Chess tactics: Simple tips for novices on end games

In the game of chess, the most important stage is the end game stage, where you will say checkmate or hear checkmate from the opponent.

In other words, the Endgame is solely about trying to employ various chess tactics to force a Checkmate against another player. This is made possible by a player centralizing all of their remaining pieces, putting them within striking positions against their opponent. Another key strategy is working toward the promotion of Pawns, for when these Pawns can reach the other end of the board, they can be made into Queens and with these Queens, a Checkmate is easily possible. Knowing a smart endgame will only help in winning a game of Chess, but it is also key to fully understand every stage of the game.   A player is required to  employ effective endgame tactics in order to achieve the desired result of saying checkmate to the opponent or agreeing for a draw, and definitely avoiding a checkmate from the opponent.

In the endgame, Pawns and Kings become important as both sides try to promote their Pawns.

Since the King is the most important piece in the game of chess, in the endgames, it is always advantageous to move the king to the center of the board.  When placed in the center the king can go to the kingside or to the queenside just depending on the situation. Fight with your king for every single center square! This reduces the activity of the enemy king. Don’t give the enemy king a sunny place in the center.

Pawns should remain protected by pieces and all troups should protect each other somehow. Revitalize bad placed pieces. Don’t move the king to the edge of the board as it loses its fighting potential.

Players with more pieces left on the board have an advantage.  Keep the army together and don’t split up its forces. If a single pawn runs ahead unprotected right into the enemy camp it will become weak and will be lost sooner or later.

Move your rook into an aggressive position. To have a well placed rook does usually not decide a middle game, but in the endgame such a small advantage can win the game. This is equally true for the other pieces.
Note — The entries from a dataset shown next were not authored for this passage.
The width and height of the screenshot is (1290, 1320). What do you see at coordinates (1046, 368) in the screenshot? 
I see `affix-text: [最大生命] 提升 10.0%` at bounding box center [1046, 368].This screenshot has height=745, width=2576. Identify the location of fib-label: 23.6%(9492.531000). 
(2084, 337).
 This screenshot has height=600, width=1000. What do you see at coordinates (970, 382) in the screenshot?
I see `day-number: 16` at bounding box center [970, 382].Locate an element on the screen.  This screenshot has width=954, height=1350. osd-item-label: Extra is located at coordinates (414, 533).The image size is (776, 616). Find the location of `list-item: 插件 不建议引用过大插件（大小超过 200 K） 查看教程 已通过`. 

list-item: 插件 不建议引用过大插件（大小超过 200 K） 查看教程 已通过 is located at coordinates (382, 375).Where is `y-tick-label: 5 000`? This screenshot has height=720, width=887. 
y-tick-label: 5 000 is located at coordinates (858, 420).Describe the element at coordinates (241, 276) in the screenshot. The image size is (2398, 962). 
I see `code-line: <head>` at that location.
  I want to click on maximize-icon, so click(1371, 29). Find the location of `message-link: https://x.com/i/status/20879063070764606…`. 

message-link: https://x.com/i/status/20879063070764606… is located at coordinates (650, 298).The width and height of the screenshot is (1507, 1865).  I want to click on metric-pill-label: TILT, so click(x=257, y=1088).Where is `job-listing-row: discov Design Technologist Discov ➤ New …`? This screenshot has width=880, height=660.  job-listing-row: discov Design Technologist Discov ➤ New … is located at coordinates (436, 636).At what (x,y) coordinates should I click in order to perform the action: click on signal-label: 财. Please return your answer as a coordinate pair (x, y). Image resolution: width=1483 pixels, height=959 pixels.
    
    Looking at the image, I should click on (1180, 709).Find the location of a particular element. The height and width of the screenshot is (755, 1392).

To show a pure materialistic attitude and hang on to attacked pawns and protect them at all cost, even if your pieces are placed in very defensive positions, will cost you the game as this is not the right chess endgame strategy.Place your rook behind your own pawn or behind the enemy pawn.
If you have a badly placed rook but have the chance to sacrifice a pawn to place your rook actively, you should do that in general. But you have to evaluate the degree of activity that your rooks gains. If the activity of your rook is largely increased you should sacrifice the pawn.

Controlling the time used by each move becomes important as fewer pieces remain. Sometimes a player may seem to have a tactical advantage but not enough pieces left to force a result. When this occurs the game is considered a draw due to insufficient material.